Goldman, Leverage & Dealmaking

Goldman, Leverage & Dealmaking

Leverage. It’s at the heart of the banking system. It’s the root of how hedge funds work and how highflying deals get done. It’s the art of borrowing money and trying to make more money on top of those borrowings.

Leveraged finance, more specifically, is the industry term for extending money to riskier corporations and private equity buyouts. It’s been slow to rebound since last year’s market rout and March’s regional banking crisis. But if you ask a Goldman Sachs banker, this risky business is showing promise despite all the market’s worry.

Goldman’s leveraged finance conference, which was run by David Solomon himself in the late 1990s in the run up to the dot-com bubble, surfaced some green shoots. “The activity levels are really picking up,” said Christina Minnis, Goldman’s co-head of global credit finance. Many of the 400-plus investors in California for the event, she said, “would like to learn how to put money to work in a challenging environment.”

Minnis looks at private equity dealmaking as one indicator. “The average number of take privates over a five-year period, I think it’s been 64 deals, we’re already over 100 in 2023. So that just tells you something, right there,” she said in a television interview on the sidelines of the event . “When do I see the mega-transactions coming back? Those will take more time.”

Another area to watch is companies that have to refinance their debt loads. There’s more than $70 billion of high-yield bonds and loans coming due through the end of 2024, according to Jordan McCallum, who works on Minnis’s team on restructurings, citing Pitchbook and S&P data. In a higher interest rate world it could be harder for these companies to find new money.

You’d think that a fair number of those companies will end up going bankrupt; they just have so much debt and, in a number of cases, are unprofitable. But “not all will end in messy restructurings,” McCallum said. Some lenders will work through borrowing terms, “and others will have success with opportunistic investors that can bring creative financing solutions to the table.” (Call that a nod at all the private credit mounting on the sidelines.)

Even in equity markets, which can carry more risk than debt markets, there are deals building under the surface. A senior equity capital markets banker at Goldman, Lizzie Reed, said there’s “ample demand” for the right companies looking to go public. “The IPO pipeline continues to build and global backlog is multiple times larger than this time in 2019,” she said.

Hedge Fund Trades

Here’s an area where leverage is drawing some scrutiny. A popular move in the hedge fund world is the “basis trade,” which can be highly levered in Treasury markets. The trades in some cases are levered 50-to-1. As Securities and Exchange Commission Chair Gary Gensler told Bloomberg: “There’s a risk in our capital markets today about the availability of relatively low margin—or even zero margin—funding to large, macro hedge funds.”

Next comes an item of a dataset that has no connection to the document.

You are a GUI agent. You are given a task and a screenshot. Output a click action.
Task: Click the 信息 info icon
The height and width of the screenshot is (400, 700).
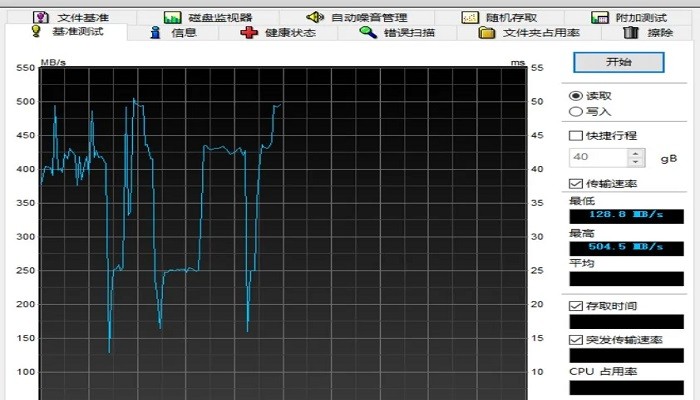155,33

Financial watchdogs are questioning banks about the levered trading in government bonds, especially because this trade has unwound before back in 2020 when the Federal Reserve was forced to intervene to backstop markets. The government brinkmanship around the debt ceiling has exacerbated regulators’ concerns. If US Treasuries are downgraded, you start to have real worries about the collateral underpinning the borrowings that facilitate these trades. Maybe we never get to that point. But it’s an indication that even the world’s “safest” markets have fragile spots.

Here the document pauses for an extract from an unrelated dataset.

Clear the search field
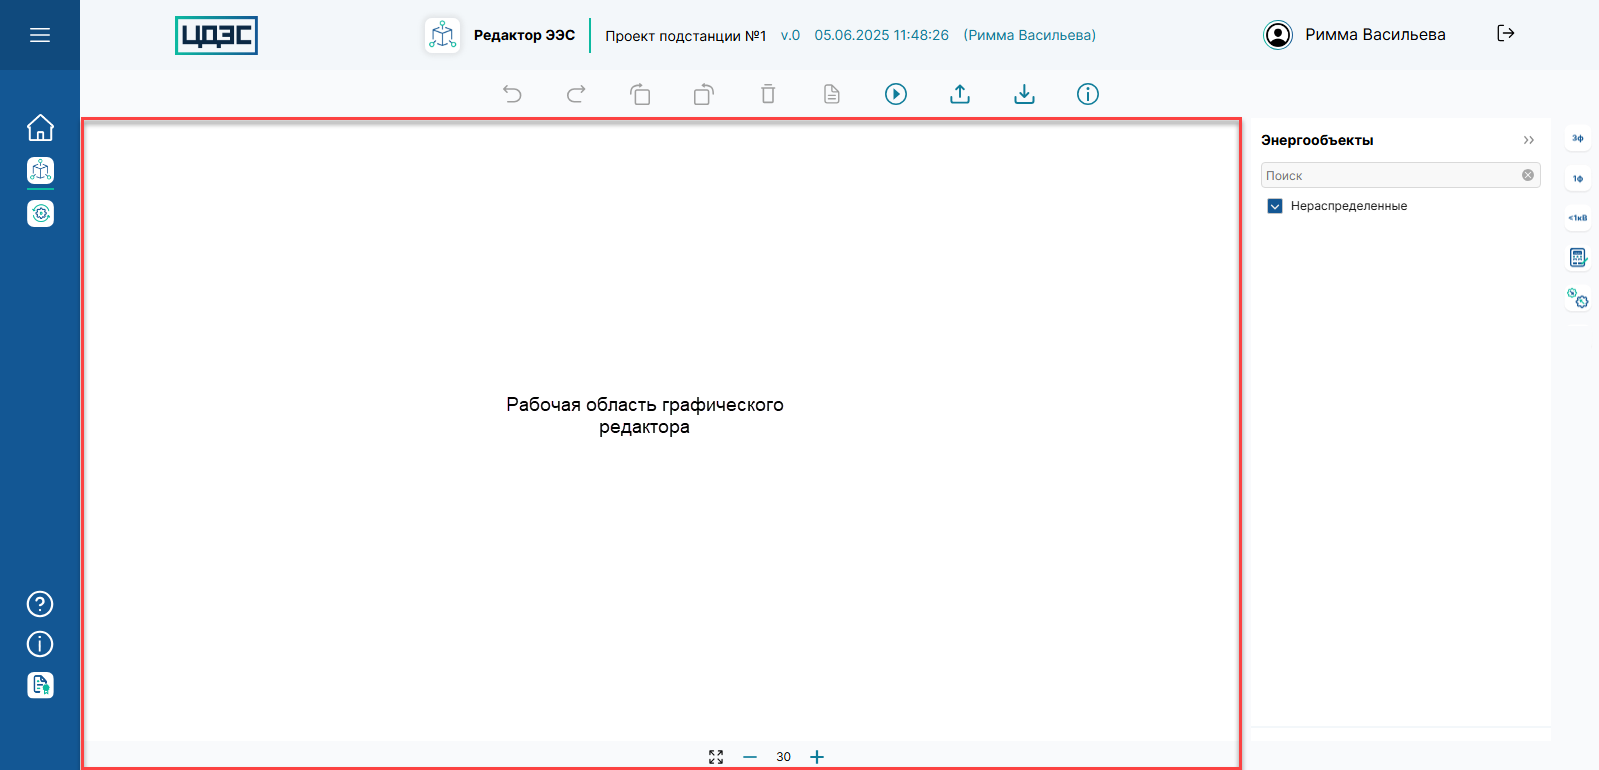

Read our full story here: Infamous Hedge-Fund Trade Draws Fresh Scrutiny as Debt Battle Rages On

The New Boutique

Elsewhere in investment banking, we broke the news on Monday that Mizuho is buying Greenhill , the firm founded by Bob Greenhill that went public in 2004 and inspired an array of banks follow suit. Mizuho’s Jerry Rizzieri spoke to me on Bloomberg Television about the merger making the bank more competitive globally in M&A. “We’re not small by any stretch but in M&A we were subscale,” he said.

Over at Lazard, which tapped Peter Orszag as its next CEO starting Oct. 1 , there could be even more change ahead. In a memo to staff, he laid out three big priorities: strengthening the asset manager (potentially through acquisitions), advancing the advisory business and attracting top talent.

In a telephone interview, Orszag expanded on his plans. “Like any new leader, it seems appropriate to take a fresh look,” he said. “That doesn’t necessarily mean there will be dramatic changes, but it does mean there will be a fresh look.”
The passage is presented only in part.